The Lieutenant read obediently, turning the card backwards and forwards in his fingers as if looking for something that wasn't there. The crumpled sheets of his letter dropped to the deck and lay unheeded.

Then abruptly he laughed; it was not a laugh common to Englishmen, and so disconcerting was the sound that two or three faces lifted from the preoccupation of letter or illustrated paper, and tranquil eyes stared curiously.

"My God!" said the First Lieutenant. "That's the best joke—the best joke——" His voice dropped low.
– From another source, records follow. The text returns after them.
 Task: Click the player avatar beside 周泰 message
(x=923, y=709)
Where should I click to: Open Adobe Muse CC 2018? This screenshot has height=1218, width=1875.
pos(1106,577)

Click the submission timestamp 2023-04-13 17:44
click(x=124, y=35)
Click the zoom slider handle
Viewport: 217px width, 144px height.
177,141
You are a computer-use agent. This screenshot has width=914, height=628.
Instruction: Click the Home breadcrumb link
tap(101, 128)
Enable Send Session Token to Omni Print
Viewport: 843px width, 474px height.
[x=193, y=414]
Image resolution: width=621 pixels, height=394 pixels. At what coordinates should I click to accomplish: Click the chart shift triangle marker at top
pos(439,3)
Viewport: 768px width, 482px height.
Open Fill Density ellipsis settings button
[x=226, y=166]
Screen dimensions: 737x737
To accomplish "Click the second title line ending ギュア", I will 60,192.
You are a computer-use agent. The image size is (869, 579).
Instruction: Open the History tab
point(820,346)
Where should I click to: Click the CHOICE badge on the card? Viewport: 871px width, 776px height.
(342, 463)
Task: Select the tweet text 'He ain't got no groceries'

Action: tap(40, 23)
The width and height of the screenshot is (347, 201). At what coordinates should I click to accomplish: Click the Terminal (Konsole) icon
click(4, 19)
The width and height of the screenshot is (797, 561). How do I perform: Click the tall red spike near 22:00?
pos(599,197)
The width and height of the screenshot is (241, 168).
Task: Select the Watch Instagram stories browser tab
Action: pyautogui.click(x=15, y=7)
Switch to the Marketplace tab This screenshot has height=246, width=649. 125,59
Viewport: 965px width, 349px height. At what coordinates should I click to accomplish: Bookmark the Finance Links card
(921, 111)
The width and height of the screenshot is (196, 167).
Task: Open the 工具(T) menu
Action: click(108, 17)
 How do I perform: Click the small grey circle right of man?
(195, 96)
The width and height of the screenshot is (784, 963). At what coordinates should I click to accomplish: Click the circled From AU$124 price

He handed back the Christmas-card and fumbled blindly for the fallen sheets of his letter. One by one he straightened them on his knees, smoothing out the creases mechanically.

"The best joke——" He rose to his feet with something in his white face that jerked the medical man instantly upright beside him.

"Sit down," said the First Lieutenant, and there was a note in his voice the Doctor obeyed, because it was something he was still young enough to acknowledge. "Listen," said the Lieutenant, in hard, dry tones. "You've got to share this—you've all got to share this." Papers rustled and every eye was on the speaker. "It's—it's too good to keep to oneself. My brother"—he made a little gesture with the letter in his hand—"my brother was wounded—broken thigh—twenty miles behind the line in a base hospital—the Huns bombed it in broad daylight, with the Red Cross flying on every flagstaff and painted on every roof—bombed it in cold blood, and killed thirty-four wounded officers and men and two V.A.D.'s. They killed my brother, and they killed——" He thrust the letter into the limp hands of the Surgeon Probationer. "You gave me something to read just now. Read that! They killed the whitest woman—she was trying to save him—with the Red Cross on her breast—and his thigh broken. Goodwill among men! Love your enemies! Love your——"

The Gunner came across the mess with his heavy tread, his stolid face full of concern.

"No offence, I'm sure, sir," he said, glancing at the Surgeon. "Mr. Dantham didn't know—how could he? Nor yet his aunt——"

The tragedy of one is the tragedy of all in a community as small and as intimate as a Destroyer Wardroom; but the innate sense of justice in the Briton's heart found expression in the Gunner's inarticulate sympathy. He held no brief for the Hun, but he was the champion of the shocked Surgeon and Aunt Agatha for all her pacifist leanings.

The Surgeon sat with the unread letter in his hands staring up at the First Lieutenant.

"Oh!" he said. "Oh, the swine." A growl of confirmation ran round the Mess, but no one addressed the First Lieutenant direct.